TASK :: Edit the records below, replacing every occurrence of "drag handle" with "grip handle" and changing nothing else.

(Item position entries)
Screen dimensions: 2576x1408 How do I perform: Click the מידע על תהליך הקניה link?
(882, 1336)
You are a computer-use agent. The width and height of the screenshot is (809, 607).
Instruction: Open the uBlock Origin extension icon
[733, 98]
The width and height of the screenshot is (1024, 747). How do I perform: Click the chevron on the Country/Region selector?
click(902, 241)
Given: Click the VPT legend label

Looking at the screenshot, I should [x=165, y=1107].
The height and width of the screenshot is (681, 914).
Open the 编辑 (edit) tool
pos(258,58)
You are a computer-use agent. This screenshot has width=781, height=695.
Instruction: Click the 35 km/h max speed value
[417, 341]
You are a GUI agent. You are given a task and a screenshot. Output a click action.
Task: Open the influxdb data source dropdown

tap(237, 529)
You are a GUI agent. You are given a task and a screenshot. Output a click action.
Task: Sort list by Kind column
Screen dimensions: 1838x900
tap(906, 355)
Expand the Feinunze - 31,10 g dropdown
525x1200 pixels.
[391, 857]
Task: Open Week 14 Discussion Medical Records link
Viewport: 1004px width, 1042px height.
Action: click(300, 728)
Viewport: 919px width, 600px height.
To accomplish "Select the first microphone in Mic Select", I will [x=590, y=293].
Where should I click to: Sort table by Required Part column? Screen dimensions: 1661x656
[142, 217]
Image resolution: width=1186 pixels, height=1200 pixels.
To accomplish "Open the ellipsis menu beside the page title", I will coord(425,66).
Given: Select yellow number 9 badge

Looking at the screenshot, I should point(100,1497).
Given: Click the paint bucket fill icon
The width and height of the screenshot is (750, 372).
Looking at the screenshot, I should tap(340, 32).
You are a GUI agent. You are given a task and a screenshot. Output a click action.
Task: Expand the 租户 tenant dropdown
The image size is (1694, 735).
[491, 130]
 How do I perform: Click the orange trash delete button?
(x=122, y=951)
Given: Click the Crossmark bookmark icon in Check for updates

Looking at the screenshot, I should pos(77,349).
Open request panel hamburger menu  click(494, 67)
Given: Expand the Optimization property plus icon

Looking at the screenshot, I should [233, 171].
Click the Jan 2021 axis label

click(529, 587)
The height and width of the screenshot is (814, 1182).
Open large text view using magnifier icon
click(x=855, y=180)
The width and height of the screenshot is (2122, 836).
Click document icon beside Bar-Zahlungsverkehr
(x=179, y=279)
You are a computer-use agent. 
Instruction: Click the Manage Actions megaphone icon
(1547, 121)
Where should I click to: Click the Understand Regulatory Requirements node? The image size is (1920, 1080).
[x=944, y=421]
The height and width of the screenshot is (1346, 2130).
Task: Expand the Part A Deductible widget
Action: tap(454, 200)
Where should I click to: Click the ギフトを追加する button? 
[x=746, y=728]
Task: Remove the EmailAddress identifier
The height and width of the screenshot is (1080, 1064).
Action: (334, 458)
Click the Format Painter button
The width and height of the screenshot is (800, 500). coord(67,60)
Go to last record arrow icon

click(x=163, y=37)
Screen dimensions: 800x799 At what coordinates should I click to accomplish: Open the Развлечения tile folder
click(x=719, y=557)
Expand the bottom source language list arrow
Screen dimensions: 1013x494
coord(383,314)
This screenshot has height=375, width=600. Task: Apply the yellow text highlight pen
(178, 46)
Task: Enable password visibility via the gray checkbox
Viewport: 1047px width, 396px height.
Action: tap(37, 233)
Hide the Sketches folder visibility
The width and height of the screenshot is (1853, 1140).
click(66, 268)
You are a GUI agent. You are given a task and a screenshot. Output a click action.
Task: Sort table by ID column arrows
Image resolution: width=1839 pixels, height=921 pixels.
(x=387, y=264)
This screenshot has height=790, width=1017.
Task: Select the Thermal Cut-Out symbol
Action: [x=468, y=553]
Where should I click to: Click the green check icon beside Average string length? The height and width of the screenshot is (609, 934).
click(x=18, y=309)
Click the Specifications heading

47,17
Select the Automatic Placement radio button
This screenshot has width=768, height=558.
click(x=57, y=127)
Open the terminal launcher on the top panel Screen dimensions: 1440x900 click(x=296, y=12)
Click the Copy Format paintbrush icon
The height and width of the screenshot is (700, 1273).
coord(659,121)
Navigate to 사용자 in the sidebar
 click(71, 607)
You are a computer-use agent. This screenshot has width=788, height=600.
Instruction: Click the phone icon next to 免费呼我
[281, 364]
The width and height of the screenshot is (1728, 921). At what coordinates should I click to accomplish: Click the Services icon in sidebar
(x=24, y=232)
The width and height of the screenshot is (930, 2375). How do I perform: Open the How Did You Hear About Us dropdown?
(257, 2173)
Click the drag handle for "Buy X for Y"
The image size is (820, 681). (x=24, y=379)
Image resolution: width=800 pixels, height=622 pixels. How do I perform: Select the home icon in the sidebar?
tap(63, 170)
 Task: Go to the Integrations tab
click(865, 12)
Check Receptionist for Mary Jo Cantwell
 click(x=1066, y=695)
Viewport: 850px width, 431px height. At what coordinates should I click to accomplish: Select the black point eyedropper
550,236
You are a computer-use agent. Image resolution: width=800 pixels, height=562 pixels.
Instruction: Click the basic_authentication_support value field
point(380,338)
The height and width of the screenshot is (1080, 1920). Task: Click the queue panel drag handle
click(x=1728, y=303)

EXERCISE RESULT ::
Screen dimensions: 2576x1408 How do I perform: Click the מידע על תהליך הקניה link?
(882, 1336)
You are a computer-use agent. The width and height of the screenshot is (809, 607).
Instruction: Open the uBlock Origin extension icon
[733, 98]
The width and height of the screenshot is (1024, 747). How do I perform: Click the chevron on the Country/Region selector?
click(902, 241)
Given: Click the VPT legend label

Looking at the screenshot, I should [x=165, y=1107].
The height and width of the screenshot is (681, 914).
Open the 编辑 (edit) tool
pos(258,58)
You are a computer-use agent. This screenshot has width=781, height=695.
Instruction: Click the 35 km/h max speed value
[417, 341]
You are a GUI agent. You are given a task and a screenshot. Output a click action.
Task: Open the influxdb data source dropdown

tap(237, 529)
You are a GUI agent. You are given a task and a screenshot. Output a click action.
Task: Sort list by Kind column
Screen dimensions: 1838x900
tap(906, 355)
Expand the Feinunze - 31,10 g dropdown
525x1200 pixels.
[391, 857]
Task: Open Week 14 Discussion Medical Records link
Viewport: 1004px width, 1042px height.
Action: click(300, 728)
Viewport: 919px width, 600px height.
To accomplish "Select the first microphone in Mic Select", I will [x=590, y=293].
Where should I click to: Sort table by Required Part column? Screen dimensions: 1661x656
[142, 217]
Image resolution: width=1186 pixels, height=1200 pixels.
To accomplish "Open the ellipsis menu beside the page title", I will coord(425,66).
Given: Select yellow number 9 badge

Looking at the screenshot, I should point(100,1497).
Given: Click the paint bucket fill icon
The width and height of the screenshot is (750, 372).
Looking at the screenshot, I should tap(340, 32).
You are a GUI agent. You are given a task and a screenshot. Output a click action.
Task: Expand the 租户 tenant dropdown
The image size is (1694, 735).
[491, 130]
 How do I perform: Click the orange trash delete button?
(x=122, y=951)
Given: Click the Crossmark bookmark icon in Check for updates

Looking at the screenshot, I should pos(77,349).
Open request panel hamburger menu  click(494, 67)
Given: Expand the Optimization property plus icon

Looking at the screenshot, I should [233, 171].
Click the Jan 2021 axis label

click(529, 587)
The height and width of the screenshot is (814, 1182).
Open large text view using magnifier icon
click(x=855, y=180)
The width and height of the screenshot is (2122, 836).
Click document icon beside Bar-Zahlungsverkehr
(x=179, y=279)
You are a computer-use agent. 
Instruction: Click the Manage Actions megaphone icon
(1547, 121)
Where should I click to: Click the Understand Regulatory Requirements node? The image size is (1920, 1080).
[x=944, y=421]
The height and width of the screenshot is (1346, 2130).
Task: Expand the Part A Deductible widget
Action: tap(454, 200)
Where should I click to: Click the ギフトを追加する button? 
[x=746, y=728]
Task: Remove the EmailAddress identifier
The height and width of the screenshot is (1080, 1064).
Action: (334, 458)
Click the Format Painter button
The width and height of the screenshot is (800, 500). coord(67,60)
Go to last record arrow icon

click(x=163, y=37)
Screen dimensions: 800x799 At what coordinates should I click to accomplish: Open the Развлечения tile folder
click(x=719, y=557)
Expand the bottom source language list arrow
Screen dimensions: 1013x494
coord(383,314)
This screenshot has height=375, width=600. Task: Apply the yellow text highlight pen
(178, 46)
Task: Enable password visibility via the gray checkbox
Viewport: 1047px width, 396px height.
Action: tap(37, 233)
Hide the Sketches folder visibility
The width and height of the screenshot is (1853, 1140).
click(66, 268)
You are a GUI agent. You are given a task and a screenshot. Output a click action.
Task: Sort table by ID column arrows
Image resolution: width=1839 pixels, height=921 pixels.
(x=387, y=264)
This screenshot has height=790, width=1017.
Task: Select the Thermal Cut-Out symbol
Action: [x=468, y=553]
Where should I click to: Click the green check icon beside Average string length? The height and width of the screenshot is (609, 934).
click(x=18, y=309)
Click the Specifications heading

47,17
Select the Automatic Placement radio button
This screenshot has width=768, height=558.
click(x=57, y=127)
Open the terminal launcher on the top panel Screen dimensions: 1440x900 click(x=296, y=12)
Click the Copy Format paintbrush icon
The height and width of the screenshot is (700, 1273).
coord(659,121)
Navigate to 사용자 in the sidebar
 click(71, 607)
You are a computer-use agent. This screenshot has width=788, height=600.
Instruction: Click the phone icon next to 免费呼我
[281, 364]
The width and height of the screenshot is (1728, 921). At what coordinates should I click to accomplish: Click the Services icon in sidebar
(x=24, y=232)
The width and height of the screenshot is (930, 2375). How do I perform: Open the How Did You Hear About Us dropdown?
(257, 2173)
Click the grip handle for "Buy X for Y"
The image size is (820, 681). (x=24, y=379)
Image resolution: width=800 pixels, height=622 pixels. How do I perform: Select the home icon in the sidebar?
tap(63, 170)
 Task: Go to the Integrations tab
click(865, 12)
Check Receptionist for Mary Jo Cantwell
 click(x=1066, y=695)
Viewport: 850px width, 431px height. At what coordinates should I click to accomplish: Select the black point eyedropper
550,236
You are a computer-use agent. Image resolution: width=800 pixels, height=562 pixels.
Instruction: Click the basic_authentication_support value field
point(380,338)
The height and width of the screenshot is (1080, 1920). Task: Click the queue panel grip handle
click(x=1728, y=303)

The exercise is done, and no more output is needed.